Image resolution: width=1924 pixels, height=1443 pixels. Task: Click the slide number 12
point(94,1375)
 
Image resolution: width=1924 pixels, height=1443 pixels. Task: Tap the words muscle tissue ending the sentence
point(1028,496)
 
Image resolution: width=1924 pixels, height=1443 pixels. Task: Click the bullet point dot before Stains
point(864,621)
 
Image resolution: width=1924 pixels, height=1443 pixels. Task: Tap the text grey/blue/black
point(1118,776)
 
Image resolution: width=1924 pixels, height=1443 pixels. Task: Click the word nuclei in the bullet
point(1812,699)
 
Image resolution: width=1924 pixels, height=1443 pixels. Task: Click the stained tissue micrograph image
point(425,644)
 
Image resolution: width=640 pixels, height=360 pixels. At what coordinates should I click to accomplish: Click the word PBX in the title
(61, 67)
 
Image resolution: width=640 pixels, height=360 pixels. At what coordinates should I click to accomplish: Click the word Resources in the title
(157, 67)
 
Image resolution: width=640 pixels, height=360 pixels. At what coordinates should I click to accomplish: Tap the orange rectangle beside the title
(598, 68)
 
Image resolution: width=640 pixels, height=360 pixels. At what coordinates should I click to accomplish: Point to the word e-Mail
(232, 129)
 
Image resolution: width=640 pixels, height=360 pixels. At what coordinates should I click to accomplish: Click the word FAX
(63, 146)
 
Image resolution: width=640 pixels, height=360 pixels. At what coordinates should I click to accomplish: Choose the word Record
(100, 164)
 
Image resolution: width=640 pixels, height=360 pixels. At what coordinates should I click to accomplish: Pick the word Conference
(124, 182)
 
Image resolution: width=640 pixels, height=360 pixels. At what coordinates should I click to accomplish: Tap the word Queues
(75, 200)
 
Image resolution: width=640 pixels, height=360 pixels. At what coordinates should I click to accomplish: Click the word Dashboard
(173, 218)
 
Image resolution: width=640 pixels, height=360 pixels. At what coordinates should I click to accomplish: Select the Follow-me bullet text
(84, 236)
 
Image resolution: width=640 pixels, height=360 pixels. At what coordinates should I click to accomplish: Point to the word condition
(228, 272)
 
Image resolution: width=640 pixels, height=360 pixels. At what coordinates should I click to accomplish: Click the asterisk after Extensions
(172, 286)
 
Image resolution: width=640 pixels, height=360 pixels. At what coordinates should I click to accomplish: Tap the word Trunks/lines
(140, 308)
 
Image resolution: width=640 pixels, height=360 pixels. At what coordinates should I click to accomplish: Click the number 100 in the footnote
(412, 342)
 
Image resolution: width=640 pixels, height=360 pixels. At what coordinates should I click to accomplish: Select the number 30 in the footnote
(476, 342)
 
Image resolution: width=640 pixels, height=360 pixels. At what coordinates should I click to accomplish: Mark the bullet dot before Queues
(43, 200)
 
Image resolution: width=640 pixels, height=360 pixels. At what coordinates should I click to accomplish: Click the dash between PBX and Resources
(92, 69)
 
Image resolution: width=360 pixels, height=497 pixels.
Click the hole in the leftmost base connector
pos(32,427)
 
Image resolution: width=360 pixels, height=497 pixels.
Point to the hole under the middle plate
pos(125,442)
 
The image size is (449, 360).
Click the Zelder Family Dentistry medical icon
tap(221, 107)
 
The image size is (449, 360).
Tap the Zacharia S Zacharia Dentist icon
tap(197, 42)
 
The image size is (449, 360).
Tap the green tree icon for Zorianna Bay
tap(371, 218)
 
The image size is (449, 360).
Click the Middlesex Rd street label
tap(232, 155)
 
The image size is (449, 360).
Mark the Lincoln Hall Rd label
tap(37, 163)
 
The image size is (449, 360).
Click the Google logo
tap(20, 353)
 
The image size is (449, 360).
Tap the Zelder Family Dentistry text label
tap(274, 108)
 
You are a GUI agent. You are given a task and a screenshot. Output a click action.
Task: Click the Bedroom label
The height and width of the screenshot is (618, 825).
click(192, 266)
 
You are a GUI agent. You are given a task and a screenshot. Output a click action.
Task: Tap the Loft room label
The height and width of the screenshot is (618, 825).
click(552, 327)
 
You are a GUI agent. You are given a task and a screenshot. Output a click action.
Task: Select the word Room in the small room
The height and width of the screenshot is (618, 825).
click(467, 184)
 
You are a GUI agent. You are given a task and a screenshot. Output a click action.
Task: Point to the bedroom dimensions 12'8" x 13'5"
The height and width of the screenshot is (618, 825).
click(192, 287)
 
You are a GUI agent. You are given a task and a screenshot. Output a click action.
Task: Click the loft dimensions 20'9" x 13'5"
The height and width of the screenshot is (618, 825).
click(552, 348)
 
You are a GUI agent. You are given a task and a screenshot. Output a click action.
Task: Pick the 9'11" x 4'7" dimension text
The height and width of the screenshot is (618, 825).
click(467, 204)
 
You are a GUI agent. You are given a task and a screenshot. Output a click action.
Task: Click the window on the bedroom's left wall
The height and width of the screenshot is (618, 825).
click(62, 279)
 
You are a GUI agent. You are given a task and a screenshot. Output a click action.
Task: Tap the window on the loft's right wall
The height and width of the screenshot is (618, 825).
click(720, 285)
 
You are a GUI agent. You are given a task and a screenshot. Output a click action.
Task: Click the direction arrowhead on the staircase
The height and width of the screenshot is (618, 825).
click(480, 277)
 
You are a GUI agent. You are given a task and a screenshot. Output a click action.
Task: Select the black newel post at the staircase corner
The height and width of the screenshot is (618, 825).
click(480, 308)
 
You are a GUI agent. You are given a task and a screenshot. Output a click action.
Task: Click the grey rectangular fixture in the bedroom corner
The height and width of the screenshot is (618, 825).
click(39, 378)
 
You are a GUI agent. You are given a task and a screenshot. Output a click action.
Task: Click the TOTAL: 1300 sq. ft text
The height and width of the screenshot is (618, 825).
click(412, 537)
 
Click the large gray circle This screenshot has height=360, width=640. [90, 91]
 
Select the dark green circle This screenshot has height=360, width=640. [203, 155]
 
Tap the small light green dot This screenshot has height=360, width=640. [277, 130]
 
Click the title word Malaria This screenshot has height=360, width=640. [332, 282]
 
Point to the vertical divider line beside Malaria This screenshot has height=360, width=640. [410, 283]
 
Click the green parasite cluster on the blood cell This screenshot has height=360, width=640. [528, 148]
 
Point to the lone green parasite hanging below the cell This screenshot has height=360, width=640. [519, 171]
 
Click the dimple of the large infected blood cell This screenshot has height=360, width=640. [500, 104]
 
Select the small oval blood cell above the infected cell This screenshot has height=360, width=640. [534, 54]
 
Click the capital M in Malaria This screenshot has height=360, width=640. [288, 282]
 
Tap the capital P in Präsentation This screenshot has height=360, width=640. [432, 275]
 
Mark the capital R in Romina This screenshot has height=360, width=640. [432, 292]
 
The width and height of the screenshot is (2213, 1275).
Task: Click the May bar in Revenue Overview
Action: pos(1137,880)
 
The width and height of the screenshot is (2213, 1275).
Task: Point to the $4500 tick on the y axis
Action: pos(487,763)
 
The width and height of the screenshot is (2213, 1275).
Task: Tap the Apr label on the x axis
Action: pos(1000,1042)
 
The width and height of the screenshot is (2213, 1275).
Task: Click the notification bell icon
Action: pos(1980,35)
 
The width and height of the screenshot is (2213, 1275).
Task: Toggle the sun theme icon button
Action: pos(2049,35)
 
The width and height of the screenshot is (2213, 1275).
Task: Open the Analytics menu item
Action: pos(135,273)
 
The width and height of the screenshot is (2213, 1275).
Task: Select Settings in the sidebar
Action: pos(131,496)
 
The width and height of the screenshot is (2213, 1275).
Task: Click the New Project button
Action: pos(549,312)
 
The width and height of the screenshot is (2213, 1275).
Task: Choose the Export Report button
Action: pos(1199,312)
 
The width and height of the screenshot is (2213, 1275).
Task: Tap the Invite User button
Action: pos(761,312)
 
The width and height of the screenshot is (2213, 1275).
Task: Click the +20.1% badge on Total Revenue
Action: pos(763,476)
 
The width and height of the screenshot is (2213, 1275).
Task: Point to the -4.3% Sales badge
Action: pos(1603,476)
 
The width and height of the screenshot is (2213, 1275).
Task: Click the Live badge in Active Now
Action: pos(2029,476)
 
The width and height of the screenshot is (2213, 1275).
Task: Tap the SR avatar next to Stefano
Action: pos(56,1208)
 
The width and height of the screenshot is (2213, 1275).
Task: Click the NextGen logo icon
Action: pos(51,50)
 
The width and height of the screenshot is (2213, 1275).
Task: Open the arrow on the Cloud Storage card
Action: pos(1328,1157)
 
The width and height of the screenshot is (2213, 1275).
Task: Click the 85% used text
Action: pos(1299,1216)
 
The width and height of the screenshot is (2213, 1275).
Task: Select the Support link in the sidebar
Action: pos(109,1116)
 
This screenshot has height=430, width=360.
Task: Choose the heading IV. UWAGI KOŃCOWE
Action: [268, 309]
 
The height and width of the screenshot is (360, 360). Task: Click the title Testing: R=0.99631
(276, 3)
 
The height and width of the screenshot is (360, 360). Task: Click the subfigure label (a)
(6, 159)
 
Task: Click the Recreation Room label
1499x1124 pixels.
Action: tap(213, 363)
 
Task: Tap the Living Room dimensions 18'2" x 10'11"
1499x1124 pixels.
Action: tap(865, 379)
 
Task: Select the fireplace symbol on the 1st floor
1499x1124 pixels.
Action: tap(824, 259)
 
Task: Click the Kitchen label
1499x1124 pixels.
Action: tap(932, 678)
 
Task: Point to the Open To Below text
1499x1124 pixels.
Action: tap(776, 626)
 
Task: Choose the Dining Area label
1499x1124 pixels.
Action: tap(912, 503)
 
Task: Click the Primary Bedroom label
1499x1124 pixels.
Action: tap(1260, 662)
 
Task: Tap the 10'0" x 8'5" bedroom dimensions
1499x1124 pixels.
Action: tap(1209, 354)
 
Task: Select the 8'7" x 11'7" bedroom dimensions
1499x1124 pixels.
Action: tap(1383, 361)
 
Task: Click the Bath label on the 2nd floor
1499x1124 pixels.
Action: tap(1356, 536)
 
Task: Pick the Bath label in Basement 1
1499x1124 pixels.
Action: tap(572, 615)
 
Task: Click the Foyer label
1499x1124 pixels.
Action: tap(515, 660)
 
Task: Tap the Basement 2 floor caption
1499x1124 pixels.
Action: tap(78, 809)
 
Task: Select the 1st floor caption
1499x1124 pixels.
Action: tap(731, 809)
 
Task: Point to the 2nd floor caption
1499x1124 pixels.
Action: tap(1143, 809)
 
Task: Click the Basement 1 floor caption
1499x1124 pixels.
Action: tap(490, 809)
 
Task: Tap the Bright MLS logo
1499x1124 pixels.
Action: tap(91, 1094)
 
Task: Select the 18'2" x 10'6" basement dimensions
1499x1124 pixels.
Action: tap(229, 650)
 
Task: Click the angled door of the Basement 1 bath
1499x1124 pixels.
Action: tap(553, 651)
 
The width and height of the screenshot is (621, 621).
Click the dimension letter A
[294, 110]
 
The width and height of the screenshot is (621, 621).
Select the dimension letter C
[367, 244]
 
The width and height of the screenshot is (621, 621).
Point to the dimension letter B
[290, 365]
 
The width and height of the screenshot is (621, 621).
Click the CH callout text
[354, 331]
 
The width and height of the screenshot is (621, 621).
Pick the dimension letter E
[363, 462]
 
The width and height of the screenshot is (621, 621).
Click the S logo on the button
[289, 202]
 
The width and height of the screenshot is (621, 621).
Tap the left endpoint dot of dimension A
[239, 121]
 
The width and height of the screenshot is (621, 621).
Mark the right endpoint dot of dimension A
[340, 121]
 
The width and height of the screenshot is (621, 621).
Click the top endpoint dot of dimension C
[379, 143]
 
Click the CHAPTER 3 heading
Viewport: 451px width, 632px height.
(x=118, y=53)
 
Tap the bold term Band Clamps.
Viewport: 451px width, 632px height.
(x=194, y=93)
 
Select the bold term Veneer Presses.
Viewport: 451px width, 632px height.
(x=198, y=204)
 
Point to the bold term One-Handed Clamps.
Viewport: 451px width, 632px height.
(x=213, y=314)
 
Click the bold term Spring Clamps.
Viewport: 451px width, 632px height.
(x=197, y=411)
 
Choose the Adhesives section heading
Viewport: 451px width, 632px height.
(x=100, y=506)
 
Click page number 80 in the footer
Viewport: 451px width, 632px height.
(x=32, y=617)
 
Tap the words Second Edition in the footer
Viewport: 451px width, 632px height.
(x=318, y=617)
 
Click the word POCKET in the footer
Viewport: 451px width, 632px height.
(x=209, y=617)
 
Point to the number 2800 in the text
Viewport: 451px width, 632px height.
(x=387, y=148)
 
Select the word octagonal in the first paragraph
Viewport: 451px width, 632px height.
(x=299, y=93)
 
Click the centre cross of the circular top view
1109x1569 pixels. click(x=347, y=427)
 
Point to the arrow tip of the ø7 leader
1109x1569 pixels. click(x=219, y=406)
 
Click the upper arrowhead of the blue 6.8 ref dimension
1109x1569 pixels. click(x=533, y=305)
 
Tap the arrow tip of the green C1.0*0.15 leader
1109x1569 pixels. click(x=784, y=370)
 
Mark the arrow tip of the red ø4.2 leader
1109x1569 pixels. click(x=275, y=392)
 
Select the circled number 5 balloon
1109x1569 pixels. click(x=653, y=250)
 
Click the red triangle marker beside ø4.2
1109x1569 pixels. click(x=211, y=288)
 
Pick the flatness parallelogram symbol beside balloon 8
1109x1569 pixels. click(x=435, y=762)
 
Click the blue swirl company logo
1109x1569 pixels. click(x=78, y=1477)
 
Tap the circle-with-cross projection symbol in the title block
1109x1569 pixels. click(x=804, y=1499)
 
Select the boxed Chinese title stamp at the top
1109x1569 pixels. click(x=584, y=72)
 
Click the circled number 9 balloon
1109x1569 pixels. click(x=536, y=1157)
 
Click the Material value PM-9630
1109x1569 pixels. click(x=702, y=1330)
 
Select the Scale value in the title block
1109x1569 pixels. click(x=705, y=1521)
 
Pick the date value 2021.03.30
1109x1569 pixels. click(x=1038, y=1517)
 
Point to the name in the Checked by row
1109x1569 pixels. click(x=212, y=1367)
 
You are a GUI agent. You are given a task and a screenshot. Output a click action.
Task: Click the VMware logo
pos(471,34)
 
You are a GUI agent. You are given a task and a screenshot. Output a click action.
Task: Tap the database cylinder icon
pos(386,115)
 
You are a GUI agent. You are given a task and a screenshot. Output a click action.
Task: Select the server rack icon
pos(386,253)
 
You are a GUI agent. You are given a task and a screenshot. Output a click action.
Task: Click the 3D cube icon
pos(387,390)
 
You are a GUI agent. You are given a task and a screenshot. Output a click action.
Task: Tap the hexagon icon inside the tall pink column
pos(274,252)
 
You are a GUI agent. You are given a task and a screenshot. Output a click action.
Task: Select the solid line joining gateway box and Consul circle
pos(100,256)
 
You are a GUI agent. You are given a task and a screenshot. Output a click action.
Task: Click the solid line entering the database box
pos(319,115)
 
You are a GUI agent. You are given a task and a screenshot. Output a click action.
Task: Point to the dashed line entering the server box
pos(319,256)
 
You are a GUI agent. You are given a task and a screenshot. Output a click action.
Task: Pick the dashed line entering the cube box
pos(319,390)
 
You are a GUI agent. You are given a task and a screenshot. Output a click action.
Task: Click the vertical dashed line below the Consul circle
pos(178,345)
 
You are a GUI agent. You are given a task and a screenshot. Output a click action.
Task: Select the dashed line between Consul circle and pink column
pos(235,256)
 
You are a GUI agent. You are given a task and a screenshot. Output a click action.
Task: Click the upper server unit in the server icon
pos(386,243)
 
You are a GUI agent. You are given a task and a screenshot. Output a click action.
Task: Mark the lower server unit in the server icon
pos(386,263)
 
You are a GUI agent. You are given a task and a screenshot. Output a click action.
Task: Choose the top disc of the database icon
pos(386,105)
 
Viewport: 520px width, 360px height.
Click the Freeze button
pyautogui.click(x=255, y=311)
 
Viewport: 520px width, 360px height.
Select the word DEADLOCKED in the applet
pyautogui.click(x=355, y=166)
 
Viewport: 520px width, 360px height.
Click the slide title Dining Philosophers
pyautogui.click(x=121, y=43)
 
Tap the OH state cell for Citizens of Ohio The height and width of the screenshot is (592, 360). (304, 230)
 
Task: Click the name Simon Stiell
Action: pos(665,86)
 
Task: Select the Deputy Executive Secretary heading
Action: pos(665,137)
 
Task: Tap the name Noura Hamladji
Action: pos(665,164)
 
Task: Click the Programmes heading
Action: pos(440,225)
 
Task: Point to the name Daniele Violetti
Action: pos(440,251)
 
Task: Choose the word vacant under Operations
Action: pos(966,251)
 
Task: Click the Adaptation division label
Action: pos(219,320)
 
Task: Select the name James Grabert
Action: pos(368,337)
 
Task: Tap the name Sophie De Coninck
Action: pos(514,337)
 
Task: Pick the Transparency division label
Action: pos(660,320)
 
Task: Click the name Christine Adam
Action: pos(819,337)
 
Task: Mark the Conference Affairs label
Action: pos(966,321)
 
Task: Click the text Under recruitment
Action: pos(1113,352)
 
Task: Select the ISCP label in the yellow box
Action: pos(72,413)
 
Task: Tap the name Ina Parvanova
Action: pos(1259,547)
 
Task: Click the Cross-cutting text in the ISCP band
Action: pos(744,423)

★ ★ ★ ★ ★

== PROMPT ==
Reproduce the records starting at the line containing "Select the bold term Veneer Presses." and ending at the line containing "(x=387, y=148)", substituting "bottom margin" for "footer" and leaving everything else unchanged.

== COMPLETE ANSWER ==
Select the bold term Veneer Presses.
Viewport: 451px width, 632px height.
(x=198, y=204)
 
Point to the bold term One-Handed Clamps.
Viewport: 451px width, 632px height.
(x=213, y=314)
 
Click the bold term Spring Clamps.
Viewport: 451px width, 632px height.
(x=197, y=411)
 
Choose the Adhesives section heading
Viewport: 451px width, 632px height.
(x=100, y=506)
 
Click page number 80 in the bottom margin
Viewport: 451px width, 632px height.
(x=32, y=617)
 
Tap the words Second Edition in the bottom margin
Viewport: 451px width, 632px height.
(x=318, y=617)
 
Click the word POCKET in the bottom margin
Viewport: 451px width, 632px height.
(x=209, y=617)
 
Point to the number 2800 in the text
Viewport: 451px width, 632px height.
(x=387, y=148)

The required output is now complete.